== TO BE DONE ==
Reproduce verbatim the lines of the data below, from the line containing "Given: Start a voice call with phone icon" through the end of the data. Leave the pictures out of your answer.

(Screen grounding examples)
◆ ◆ ◆ ◆
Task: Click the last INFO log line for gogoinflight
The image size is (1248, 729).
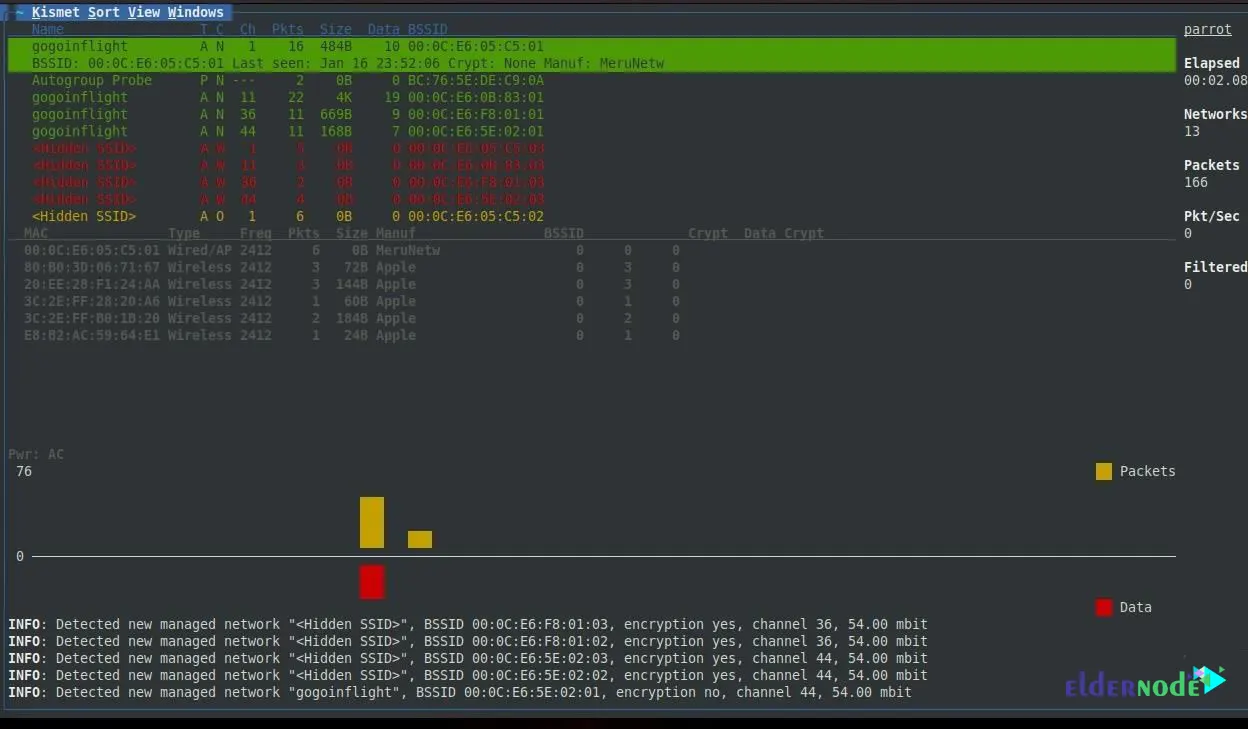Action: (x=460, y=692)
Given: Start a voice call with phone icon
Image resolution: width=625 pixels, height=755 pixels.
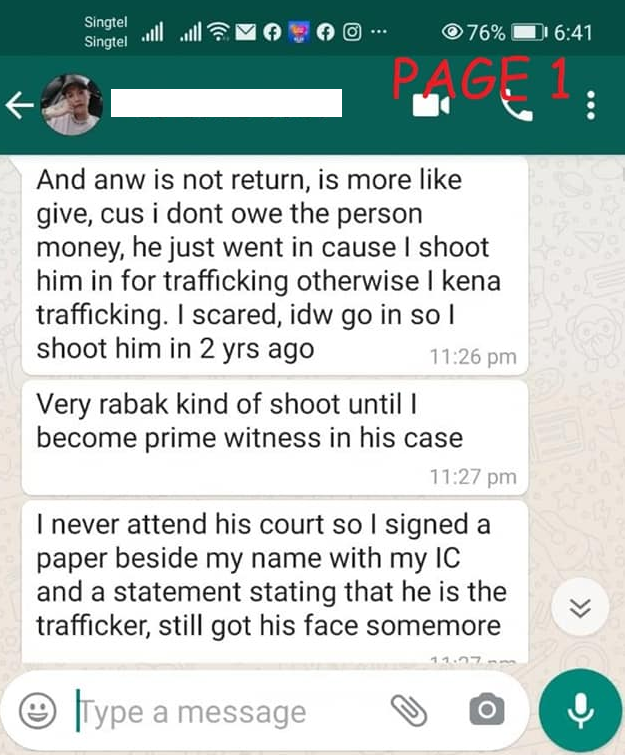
◆ ◆ ◆ ◆
== THE RESULT ==
Given: Start a voice call with phone icon
Image resolution: width=625 pixels, height=755 pixels.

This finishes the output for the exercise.